AUSTIN, Texas (Reuters) – A federal judge on Monday placed a temporary halt on a Texas law requiring abortion providers to dispose of aborted fetal tissue through burial or cremation, saying the state has not shown how the measure has a public health purpose.
U.S. District Judge David Ezra in Texas also said the law approved last year by the Republican-controlled legislature may violate constitutional due-process provisions and appeared to be unconstitutionally vague.
“No health and safety purpose has been articulated despite (the regulation’s) presence in the Texas Health and Safety Code,” Ezra wrote, adding the halt was to remain in place until a decision from a forthcoming federal bench trial.
Abortion rights providers have said the regulation would require the tissue to be treated differently than other human tissue, add another stigma to abortion and increase costs.
Republican Attorney General Ken Paxton said the law on fetal remains was meant to honor the dignity of the unborn and his office will battle in court to have the requirements enacted.
“My office will continue to fight to uphold the constitutionality of the new law, which simply prevents fetal remains from being treated as medical waste,” Paxton said in a statement.
Republican Texas Governor Greg Abbott in June 2017 signed into law new abortion restrictions that included the requirements on fetal tissue disposal as well as a ban on the most common method of second-trimester abortions.
In November, a different federal judge in Texas struck down the ban on the second-trimester abortion procedure, after plaintiffs argued the method was safe, legal and necessary for women’s health.
Texas is the most populous Republican-controlled state. Its abortion restrictions have often been fiercely defended by the state’s lawyers and copied by other socially conservative states.

*PROBLEMS TO SOLVE:*
**1)** According to the news report above, who signed the Texas abortion restrictions into law, and in what month and year?
**2)** Reproduce a passage of the news report verbatim: start at the words "Abortion rights providers" and stop after "in a statement.".

*RECORDED DATA:*
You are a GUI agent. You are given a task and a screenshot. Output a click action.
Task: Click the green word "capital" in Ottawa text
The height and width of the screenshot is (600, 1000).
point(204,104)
==
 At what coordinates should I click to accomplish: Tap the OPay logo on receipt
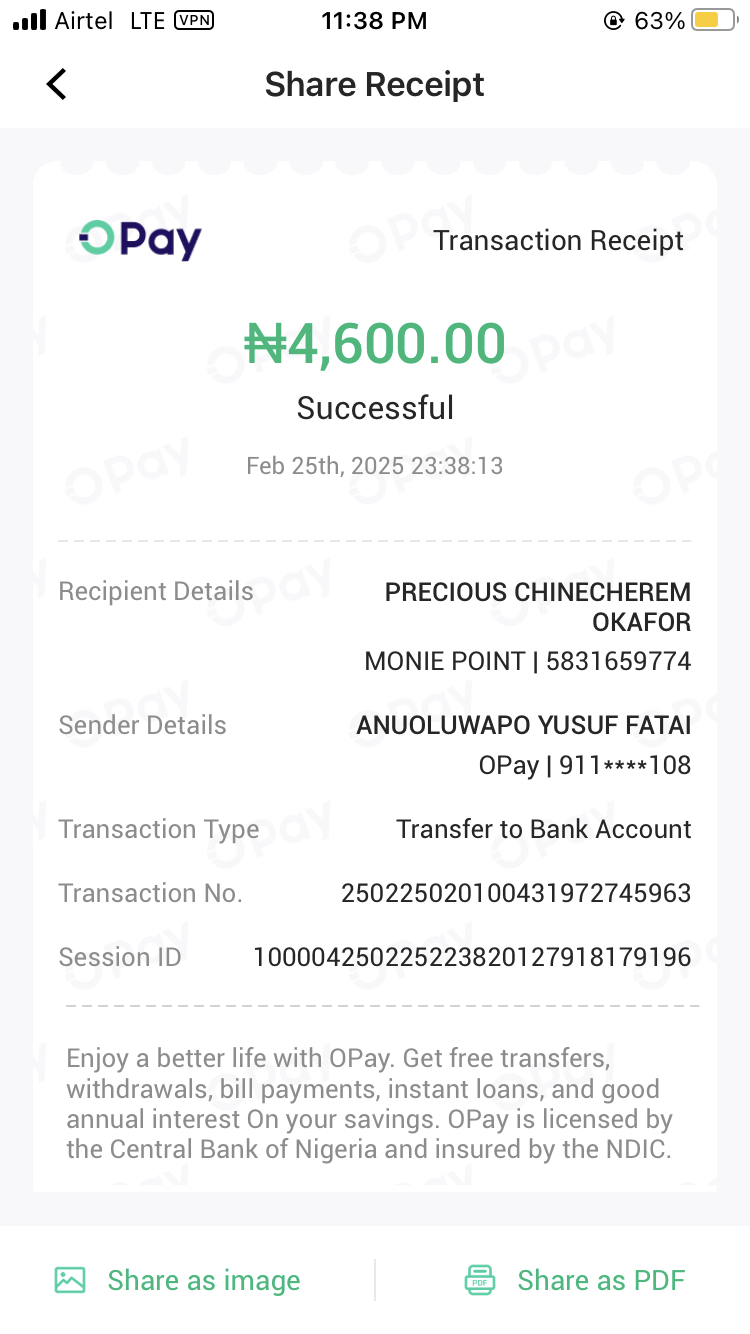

*RESULTS OF THE TASKS:*
**1)** Republican Texas Governor Greg Abbott, in June 2017.

**2)**
Abortion rights providers have said the regulation would require the tissue to be treated differently than other human tissue, add another stigma to abortion and increase costs.
Republican Attorney General Ken Paxton said the law on fetal remains was meant to honor the dignity of the unborn and his office will battle in court to have the requirements enacted.
“My office will continue to fight to uphold the constitutionality of the new law, which simply prevents fetal remains from being treated as medical waste,” Paxton said in a statement.